本公開買付価格である3,900円は、本公開買付けの実施を決議した取締役会の開催日の前営業日である2023年7月27日の東京証券取引所プライム市場における当社普通株式の終値4,314円から9.60%(小数点以下第三位を四捨五入。以下、ディスカウントの計算において同じとします。)ディスカウントした金額、同年7月27日までの過去1ヶ月間の当社普通株式の終値の単純平均値4,333円(円未満を四捨五入。以下、終値の単純平均値の計算において同じとします。)から9.99%ディスカウントした金額、同年7月27日までの過去3ヶ月間の当社普通株式の終値の単純平均値4,379円に対して10.94%ディスカウントした金額、同年7月27日までの過去6ヶ月間の当社普通株式の終値の単純平均値4,214円に対して7.45%ディスカウントした金額となります。
また、本公開買付けにおける買付予定数について、当社は、2023年5月11日開催の取締役会決議に基づく自己株式の取得における取得価額の総額(3,000億円)のうち、本公開買付けに基づいて取得された当社普通株式の取得価額の総額を控除した分の取得価額の総額の範囲内で、本公開買付けの決済の開始日の翌営業日である2023年9月21日から2024年5月31日までの間、東京証券取引所プライム市場において市場買付けを実施する予定であるところ、市場で取引されている価格との乖離による経済合理性の観点から、市場価格からディスカウントを行った価格で実施される本公開買付けへのトヨタ自動車以外の株主による応募は限定的となると思われたため、トヨタ自動車との協議の上、本公開買付けにおける買付予定数は応募意向株式の株数と同数としております。なお、応募意向株式は、2,500億円を3,900円で除して、100株未満を切り捨てした64,102,500株となります。

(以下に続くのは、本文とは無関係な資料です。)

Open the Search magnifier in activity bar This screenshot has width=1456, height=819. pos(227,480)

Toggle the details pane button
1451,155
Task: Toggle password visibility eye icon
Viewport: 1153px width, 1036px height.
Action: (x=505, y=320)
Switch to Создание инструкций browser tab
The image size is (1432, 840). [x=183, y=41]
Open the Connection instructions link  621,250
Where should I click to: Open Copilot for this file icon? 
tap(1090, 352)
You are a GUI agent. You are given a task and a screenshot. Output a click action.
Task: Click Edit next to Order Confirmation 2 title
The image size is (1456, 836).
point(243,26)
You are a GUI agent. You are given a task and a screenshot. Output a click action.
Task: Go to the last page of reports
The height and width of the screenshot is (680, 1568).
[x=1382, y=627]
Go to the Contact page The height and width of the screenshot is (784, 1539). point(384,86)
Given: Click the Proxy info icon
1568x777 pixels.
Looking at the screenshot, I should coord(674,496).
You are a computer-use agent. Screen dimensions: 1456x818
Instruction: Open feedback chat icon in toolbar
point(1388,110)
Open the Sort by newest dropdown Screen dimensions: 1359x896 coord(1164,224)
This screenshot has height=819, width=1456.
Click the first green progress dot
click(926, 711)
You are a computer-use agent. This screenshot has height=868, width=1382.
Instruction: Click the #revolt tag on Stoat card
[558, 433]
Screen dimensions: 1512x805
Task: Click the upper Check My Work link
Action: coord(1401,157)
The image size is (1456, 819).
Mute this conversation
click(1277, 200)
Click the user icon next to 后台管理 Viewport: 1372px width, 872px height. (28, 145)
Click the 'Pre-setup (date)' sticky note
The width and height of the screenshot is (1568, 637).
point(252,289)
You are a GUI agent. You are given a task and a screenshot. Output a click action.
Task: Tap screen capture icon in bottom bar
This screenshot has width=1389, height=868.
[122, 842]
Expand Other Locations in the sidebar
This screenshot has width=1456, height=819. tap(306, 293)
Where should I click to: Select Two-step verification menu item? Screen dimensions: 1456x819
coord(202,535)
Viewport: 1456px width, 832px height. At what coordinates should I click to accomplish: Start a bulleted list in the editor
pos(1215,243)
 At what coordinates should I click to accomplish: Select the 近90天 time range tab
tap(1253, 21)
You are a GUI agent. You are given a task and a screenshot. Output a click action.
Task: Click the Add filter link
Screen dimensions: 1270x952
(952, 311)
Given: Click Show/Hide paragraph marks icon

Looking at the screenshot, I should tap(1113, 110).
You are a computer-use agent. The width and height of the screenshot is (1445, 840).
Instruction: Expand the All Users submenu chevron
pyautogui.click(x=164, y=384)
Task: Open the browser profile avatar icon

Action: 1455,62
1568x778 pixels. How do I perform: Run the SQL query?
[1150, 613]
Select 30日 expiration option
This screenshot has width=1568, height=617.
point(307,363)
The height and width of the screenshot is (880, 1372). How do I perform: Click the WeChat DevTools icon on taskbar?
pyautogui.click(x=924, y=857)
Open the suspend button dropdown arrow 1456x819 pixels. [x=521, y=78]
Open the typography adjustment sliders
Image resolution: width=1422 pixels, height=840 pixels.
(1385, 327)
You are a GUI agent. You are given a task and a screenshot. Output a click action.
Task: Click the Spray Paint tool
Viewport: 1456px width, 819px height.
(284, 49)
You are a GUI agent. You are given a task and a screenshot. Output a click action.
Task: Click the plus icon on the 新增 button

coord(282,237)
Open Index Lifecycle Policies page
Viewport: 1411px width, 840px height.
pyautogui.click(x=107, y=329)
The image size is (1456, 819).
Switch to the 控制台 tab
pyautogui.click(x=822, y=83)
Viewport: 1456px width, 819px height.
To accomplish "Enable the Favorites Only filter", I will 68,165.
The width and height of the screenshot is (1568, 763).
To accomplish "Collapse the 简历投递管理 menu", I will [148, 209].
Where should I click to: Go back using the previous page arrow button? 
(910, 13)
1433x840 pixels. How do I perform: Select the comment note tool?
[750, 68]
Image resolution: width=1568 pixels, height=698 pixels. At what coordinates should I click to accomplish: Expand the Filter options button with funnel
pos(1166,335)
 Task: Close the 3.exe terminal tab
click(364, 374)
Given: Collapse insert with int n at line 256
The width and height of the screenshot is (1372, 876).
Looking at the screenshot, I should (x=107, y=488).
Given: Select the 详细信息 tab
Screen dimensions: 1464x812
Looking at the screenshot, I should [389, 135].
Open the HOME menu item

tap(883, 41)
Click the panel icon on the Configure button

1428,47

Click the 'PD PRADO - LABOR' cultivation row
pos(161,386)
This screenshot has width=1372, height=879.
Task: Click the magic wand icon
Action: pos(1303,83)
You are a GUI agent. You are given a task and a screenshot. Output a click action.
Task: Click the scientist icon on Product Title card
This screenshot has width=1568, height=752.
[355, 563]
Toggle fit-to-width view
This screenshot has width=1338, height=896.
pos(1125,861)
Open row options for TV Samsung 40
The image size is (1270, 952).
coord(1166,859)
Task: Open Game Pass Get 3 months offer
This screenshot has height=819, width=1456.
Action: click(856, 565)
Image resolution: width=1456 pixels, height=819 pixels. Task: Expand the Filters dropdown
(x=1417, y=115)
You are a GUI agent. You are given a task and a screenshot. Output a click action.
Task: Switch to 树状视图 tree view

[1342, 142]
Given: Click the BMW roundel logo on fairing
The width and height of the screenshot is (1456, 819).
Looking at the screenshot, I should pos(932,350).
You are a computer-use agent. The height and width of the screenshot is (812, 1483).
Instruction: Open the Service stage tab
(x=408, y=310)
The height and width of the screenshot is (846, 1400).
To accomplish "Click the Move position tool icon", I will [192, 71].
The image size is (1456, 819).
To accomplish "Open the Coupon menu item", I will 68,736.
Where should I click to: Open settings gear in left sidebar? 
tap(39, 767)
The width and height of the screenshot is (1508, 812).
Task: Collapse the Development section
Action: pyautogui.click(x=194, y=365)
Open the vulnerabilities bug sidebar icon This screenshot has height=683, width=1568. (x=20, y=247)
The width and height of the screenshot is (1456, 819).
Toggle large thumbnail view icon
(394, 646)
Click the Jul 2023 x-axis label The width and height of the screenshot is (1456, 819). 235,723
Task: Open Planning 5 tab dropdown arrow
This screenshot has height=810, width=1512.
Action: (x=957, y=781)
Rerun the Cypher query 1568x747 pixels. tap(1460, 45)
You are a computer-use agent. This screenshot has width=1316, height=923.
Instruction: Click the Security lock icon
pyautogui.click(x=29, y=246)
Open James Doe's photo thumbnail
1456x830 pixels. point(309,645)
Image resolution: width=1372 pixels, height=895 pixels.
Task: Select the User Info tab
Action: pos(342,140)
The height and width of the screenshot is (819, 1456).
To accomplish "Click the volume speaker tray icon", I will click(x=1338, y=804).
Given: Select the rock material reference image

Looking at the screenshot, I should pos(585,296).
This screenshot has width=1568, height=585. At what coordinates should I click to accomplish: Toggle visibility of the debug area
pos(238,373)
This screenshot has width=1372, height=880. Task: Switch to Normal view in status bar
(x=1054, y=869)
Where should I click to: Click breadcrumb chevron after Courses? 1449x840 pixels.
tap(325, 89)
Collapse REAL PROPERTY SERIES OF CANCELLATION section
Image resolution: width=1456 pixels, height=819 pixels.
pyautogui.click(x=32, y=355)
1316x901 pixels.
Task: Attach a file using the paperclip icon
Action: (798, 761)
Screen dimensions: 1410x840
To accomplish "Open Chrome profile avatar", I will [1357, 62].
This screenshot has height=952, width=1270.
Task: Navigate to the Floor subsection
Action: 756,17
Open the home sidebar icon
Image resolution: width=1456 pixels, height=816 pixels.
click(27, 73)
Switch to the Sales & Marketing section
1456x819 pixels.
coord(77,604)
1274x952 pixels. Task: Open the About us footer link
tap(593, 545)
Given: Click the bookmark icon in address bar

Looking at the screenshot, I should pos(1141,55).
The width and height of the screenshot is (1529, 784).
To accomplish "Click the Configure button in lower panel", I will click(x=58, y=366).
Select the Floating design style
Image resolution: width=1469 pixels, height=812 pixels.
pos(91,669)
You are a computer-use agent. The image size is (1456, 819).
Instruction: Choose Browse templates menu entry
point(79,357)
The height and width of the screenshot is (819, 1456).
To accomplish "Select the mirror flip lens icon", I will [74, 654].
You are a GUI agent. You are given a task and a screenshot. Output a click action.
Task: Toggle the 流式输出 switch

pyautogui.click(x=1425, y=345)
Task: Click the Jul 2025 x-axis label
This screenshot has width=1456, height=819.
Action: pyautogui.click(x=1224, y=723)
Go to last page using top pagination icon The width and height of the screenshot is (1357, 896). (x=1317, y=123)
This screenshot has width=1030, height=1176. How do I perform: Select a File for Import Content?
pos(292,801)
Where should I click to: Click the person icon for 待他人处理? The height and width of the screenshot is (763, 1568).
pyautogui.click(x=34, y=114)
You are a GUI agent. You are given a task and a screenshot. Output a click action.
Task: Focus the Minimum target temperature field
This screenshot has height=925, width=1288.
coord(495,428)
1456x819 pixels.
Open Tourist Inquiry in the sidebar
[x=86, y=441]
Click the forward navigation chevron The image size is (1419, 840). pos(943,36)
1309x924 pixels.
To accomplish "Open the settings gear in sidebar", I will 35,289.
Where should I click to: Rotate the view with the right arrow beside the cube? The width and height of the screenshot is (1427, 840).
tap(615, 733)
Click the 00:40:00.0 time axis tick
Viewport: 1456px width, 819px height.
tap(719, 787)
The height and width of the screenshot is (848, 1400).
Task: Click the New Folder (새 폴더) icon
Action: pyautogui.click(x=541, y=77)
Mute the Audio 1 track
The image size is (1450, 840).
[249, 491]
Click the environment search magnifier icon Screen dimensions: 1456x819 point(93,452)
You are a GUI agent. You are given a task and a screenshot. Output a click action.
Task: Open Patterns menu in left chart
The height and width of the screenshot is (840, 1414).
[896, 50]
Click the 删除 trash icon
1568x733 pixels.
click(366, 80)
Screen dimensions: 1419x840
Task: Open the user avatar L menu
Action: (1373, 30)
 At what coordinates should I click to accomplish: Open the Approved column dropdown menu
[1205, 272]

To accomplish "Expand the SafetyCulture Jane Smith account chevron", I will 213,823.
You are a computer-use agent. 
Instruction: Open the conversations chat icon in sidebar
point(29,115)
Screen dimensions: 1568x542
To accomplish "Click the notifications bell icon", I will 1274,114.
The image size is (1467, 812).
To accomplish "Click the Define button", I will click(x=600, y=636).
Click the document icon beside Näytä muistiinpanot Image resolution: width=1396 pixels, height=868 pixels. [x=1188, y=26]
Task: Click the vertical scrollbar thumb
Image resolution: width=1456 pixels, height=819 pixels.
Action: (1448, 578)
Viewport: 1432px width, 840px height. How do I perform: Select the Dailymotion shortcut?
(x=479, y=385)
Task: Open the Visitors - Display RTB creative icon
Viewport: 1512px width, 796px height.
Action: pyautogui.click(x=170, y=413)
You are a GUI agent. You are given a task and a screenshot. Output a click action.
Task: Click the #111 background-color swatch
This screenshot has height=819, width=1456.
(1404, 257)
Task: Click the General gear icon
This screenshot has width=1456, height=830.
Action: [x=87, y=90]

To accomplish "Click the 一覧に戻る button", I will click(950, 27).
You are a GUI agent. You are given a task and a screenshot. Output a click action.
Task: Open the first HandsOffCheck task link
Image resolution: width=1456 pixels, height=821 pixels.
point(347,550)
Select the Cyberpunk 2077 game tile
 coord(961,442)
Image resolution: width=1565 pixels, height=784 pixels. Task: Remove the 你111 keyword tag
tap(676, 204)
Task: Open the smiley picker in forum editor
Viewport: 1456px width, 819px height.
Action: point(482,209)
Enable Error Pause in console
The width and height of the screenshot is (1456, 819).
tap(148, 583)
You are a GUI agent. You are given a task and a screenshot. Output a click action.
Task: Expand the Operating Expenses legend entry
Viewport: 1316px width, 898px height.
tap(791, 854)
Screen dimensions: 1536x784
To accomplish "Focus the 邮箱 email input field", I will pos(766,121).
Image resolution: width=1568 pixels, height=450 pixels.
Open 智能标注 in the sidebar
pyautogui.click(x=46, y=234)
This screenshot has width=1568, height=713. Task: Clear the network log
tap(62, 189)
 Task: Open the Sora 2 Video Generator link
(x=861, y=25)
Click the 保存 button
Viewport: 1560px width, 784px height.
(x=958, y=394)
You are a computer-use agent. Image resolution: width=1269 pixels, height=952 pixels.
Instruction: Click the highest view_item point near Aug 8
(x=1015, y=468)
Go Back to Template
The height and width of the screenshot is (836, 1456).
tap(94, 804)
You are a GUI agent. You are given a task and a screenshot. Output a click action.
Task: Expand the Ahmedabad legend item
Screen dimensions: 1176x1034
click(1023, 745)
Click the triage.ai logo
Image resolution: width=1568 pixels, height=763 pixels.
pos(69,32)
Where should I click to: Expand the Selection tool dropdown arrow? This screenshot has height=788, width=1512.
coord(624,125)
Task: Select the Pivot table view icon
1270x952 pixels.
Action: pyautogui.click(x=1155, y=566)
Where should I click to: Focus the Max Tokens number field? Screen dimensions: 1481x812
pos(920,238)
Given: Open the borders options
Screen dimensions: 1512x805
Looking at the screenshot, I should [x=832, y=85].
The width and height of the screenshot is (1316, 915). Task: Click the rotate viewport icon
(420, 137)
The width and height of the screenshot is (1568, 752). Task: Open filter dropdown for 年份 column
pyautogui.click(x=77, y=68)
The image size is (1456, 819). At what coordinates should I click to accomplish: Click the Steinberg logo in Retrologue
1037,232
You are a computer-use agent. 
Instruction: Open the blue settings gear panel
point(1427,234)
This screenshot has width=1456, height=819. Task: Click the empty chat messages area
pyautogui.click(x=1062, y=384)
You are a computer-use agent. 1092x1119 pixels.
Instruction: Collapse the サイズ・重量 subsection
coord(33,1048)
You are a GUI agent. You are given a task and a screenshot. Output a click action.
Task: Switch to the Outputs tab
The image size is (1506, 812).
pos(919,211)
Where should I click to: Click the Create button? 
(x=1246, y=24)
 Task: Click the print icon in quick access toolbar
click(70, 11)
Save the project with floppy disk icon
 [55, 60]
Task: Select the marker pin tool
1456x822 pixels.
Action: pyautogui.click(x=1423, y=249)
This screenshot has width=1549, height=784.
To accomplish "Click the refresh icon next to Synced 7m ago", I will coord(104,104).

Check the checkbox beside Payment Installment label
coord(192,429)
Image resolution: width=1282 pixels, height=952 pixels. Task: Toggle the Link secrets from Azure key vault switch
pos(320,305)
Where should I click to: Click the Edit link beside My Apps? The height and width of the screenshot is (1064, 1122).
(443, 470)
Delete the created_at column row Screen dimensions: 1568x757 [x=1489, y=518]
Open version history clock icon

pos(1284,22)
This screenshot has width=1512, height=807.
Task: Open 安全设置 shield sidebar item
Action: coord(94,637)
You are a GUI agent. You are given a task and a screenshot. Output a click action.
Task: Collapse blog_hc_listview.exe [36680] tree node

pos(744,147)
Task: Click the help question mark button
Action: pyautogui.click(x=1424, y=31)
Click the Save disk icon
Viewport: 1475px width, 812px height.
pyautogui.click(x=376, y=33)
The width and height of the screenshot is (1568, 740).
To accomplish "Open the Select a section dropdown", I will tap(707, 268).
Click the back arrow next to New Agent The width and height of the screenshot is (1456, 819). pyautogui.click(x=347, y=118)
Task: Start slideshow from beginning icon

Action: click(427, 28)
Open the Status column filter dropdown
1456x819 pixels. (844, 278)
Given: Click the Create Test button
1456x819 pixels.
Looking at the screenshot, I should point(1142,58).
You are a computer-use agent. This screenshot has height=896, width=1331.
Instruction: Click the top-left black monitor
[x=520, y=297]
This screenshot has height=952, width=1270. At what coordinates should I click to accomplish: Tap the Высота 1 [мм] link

なお、本公開買付けに応募された株券の数の合計が買付予定数を上回った場合には、あん分比例の方式による買付けとなり、当社は応募意向株式のうちの一部を取得することとなります。当社は、2023年7月27日、トヨタ自動車より、本公開買付けに応募された株券の数の合計が買付予定数を上回り、あん分比例の方式による買付けとなった結果、応募意向株式64,102,500株の全てが買付されない場合、当社が取得することができなかった当社普通株式については、現時点では所有を継続する旨の回答を得ています。
また、当社及びトヨタ自動車は、2023年7月27日、トヨタ自動車が引き続き当社の大株主であることは変わらず、今後も良好な協力関係が維持できると判断しており、当社は、トヨタ自動車より、トヨタ自動車が所有する応募意向株式以外の当社普通株式252,691,900株(所有割合:11.71%)の所有方針について、現時点では所有を継続する旨の回答を得ております。また、2020年10月に公表したトヨタ自動車との業務資本提携の強化については、両社で着実に研究開発を進め、この成果を次世代グローバル通信プラットフォームの構築に織込むべく取り組んでおり、当社とトヨタ自動車は、両社の企業価値向上と更なる社会への貢献に向けて、引き続き協力して推進する旨を確認しております。
なお、本公開買付け及び本公開買付け実施後の市場買付けにより取得した自己株式の処分等の方針については、現時点では未定です。